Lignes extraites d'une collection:

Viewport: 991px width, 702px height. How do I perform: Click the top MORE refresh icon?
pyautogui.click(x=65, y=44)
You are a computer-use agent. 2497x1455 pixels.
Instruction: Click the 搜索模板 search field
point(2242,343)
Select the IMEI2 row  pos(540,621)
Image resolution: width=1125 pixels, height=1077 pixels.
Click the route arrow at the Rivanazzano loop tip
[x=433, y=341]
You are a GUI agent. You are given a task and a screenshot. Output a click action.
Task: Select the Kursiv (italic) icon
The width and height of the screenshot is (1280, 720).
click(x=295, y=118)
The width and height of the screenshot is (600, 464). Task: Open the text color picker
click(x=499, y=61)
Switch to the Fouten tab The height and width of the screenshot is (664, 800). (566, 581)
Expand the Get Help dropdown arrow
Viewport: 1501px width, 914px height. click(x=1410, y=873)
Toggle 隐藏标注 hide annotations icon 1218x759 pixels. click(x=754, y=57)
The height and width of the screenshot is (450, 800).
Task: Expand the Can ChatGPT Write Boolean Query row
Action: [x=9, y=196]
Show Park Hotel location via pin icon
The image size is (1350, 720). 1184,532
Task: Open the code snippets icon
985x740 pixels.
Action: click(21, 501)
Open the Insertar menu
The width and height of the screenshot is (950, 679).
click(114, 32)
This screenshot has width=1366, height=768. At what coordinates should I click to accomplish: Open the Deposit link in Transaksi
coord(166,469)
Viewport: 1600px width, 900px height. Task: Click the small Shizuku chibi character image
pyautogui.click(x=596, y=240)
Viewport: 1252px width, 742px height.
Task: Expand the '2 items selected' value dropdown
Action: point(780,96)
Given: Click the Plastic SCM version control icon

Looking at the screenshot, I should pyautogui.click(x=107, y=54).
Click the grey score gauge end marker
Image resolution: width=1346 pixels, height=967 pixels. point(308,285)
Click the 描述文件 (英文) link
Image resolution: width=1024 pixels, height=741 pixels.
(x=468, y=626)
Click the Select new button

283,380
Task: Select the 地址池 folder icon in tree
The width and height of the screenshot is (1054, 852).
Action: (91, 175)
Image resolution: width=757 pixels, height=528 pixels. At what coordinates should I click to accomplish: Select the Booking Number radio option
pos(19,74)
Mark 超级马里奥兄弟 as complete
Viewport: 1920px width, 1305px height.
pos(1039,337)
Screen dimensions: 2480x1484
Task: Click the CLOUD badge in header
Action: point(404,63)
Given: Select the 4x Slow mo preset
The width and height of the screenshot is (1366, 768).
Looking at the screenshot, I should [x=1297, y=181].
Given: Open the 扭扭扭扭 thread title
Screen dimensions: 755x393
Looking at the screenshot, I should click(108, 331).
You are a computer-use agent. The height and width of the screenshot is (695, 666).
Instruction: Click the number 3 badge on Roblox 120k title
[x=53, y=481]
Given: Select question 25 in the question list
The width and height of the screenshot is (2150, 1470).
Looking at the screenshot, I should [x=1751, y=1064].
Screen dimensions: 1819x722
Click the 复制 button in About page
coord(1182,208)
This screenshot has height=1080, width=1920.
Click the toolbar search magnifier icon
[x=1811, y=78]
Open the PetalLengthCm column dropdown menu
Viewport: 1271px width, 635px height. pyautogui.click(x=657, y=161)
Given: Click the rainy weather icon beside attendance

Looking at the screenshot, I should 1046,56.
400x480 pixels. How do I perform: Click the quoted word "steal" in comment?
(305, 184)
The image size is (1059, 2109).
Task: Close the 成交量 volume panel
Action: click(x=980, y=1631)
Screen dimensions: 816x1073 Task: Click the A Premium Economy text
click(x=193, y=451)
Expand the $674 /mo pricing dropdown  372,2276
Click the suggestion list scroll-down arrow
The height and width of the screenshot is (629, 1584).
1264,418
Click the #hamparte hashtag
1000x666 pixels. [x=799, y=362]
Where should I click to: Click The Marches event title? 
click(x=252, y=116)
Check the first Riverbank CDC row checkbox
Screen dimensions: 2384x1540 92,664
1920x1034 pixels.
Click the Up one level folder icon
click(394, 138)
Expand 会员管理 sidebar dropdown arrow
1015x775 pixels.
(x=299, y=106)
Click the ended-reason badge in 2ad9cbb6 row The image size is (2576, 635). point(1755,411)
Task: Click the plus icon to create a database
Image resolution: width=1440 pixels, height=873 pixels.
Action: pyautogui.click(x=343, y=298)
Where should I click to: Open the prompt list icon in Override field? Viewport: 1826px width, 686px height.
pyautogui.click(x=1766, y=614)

= CONSIGNE =
Pouvez-vous recopier toutes les lignes ci-dessus en remplaçant partout « icon » par « symbol », sans rien changer d'autre ?

= RÉPONSE ATTENDUE =
Viewport: 991px width, 702px height. How do I perform: Click the top MORE refresh symbol?
pyautogui.click(x=65, y=44)
You are a computer-use agent. 2497x1455 pixels.
Instruction: Click the 搜索模板 search field
point(2242,343)
Select the IMEI2 row  pos(540,621)
Image resolution: width=1125 pixels, height=1077 pixels.
Click the route arrow at the Rivanazzano loop tip
[x=433, y=341]
You are a GUI agent. You are given a task and a screenshot. Output a click action.
Task: Select the Kursiv (italic) symbol
The width and height of the screenshot is (1280, 720).
click(x=295, y=118)
The width and height of the screenshot is (600, 464). Task: Open the text color picker
click(x=499, y=61)
Switch to the Fouten tab The height and width of the screenshot is (664, 800). (566, 581)
Expand the Get Help dropdown arrow
Viewport: 1501px width, 914px height. click(x=1410, y=873)
Toggle 隐藏标注 hide annotations symbol 1218x759 pixels. click(x=754, y=57)
The height and width of the screenshot is (450, 800).
Task: Expand the Can ChatGPT Write Boolean Query row
Action: [x=9, y=196]
Show Park Hotel location via pin symbol
The image size is (1350, 720). 1184,532
Task: Open the code snippets symbol
985x740 pixels.
Action: click(21, 501)
Open the Insertar menu
The width and height of the screenshot is (950, 679).
click(114, 32)
This screenshot has width=1366, height=768. At what coordinates should I click to accomplish: Open the Deposit link in Transaksi
coord(166,469)
Viewport: 1600px width, 900px height. Task: Click the small Shizuku chibi character image
pyautogui.click(x=596, y=240)
Viewport: 1252px width, 742px height.
Task: Expand the '2 items selected' value dropdown
Action: point(780,96)
Given: Click the Plastic SCM version control symbol

Looking at the screenshot, I should pyautogui.click(x=107, y=54).
Click the grey score gauge end marker
Image resolution: width=1346 pixels, height=967 pixels. point(308,285)
Click the 描述文件 (英文) link
Image resolution: width=1024 pixels, height=741 pixels.
(x=468, y=626)
Click the Select new button

283,380
Task: Select the 地址池 folder symbol in tree
The width and height of the screenshot is (1054, 852).
Action: (91, 175)
Image resolution: width=757 pixels, height=528 pixels. At what coordinates should I click to accomplish: Select the Booking Number radio option
pos(19,74)
Mark 超级马里奥兄弟 as complete
Viewport: 1920px width, 1305px height.
pos(1039,337)
Screen dimensions: 2480x1484
Task: Click the CLOUD badge in header
Action: point(404,63)
Given: Select the 4x Slow mo preset
The width and height of the screenshot is (1366, 768).
Looking at the screenshot, I should [x=1297, y=181].
Given: Open the 扭扭扭扭 thread title
Screen dimensions: 755x393
Looking at the screenshot, I should click(108, 331).
You are a computer-use agent. The height and width of the screenshot is (695, 666).
Instruction: Click the number 3 badge on Roblox 120k title
[x=53, y=481]
Given: Select question 25 in the question list
The width and height of the screenshot is (2150, 1470).
Looking at the screenshot, I should [x=1751, y=1064].
Screen dimensions: 1819x722
Click the 复制 button in About page
coord(1182,208)
This screenshot has height=1080, width=1920.
Click the toolbar search magnifier symbol
[x=1811, y=78]
Open the PetalLengthCm column dropdown menu
Viewport: 1271px width, 635px height. pyautogui.click(x=657, y=161)
Given: Click the rainy weather symbol beside attendance

Looking at the screenshot, I should 1046,56.
400x480 pixels. How do I perform: Click the quoted word "steal" in comment?
(305, 184)
The image size is (1059, 2109).
Task: Close the 成交量 volume panel
Action: click(x=980, y=1631)
Screen dimensions: 816x1073 Task: Click the A Premium Economy text
click(x=193, y=451)
Expand the $674 /mo pricing dropdown  372,2276
Click the suggestion list scroll-down arrow
The height and width of the screenshot is (629, 1584).
1264,418
Click the #hamparte hashtag
1000x666 pixels. [x=799, y=362]
Where should I click to: Click The Marches event title? 
click(x=252, y=116)
Check the first Riverbank CDC row checkbox
Screen dimensions: 2384x1540 92,664
1920x1034 pixels.
Click the Up one level folder symbol
click(394, 138)
Expand 会员管理 sidebar dropdown arrow
1015x775 pixels.
(x=299, y=106)
Click the ended-reason badge in 2ad9cbb6 row The image size is (2576, 635). point(1755,411)
Task: Click the plus symbol to create a database
Image resolution: width=1440 pixels, height=873 pixels.
Action: pyautogui.click(x=343, y=298)
Where should I click to: Open the prompt list symbol in Override field? Viewport: 1826px width, 686px height.
pyautogui.click(x=1766, y=614)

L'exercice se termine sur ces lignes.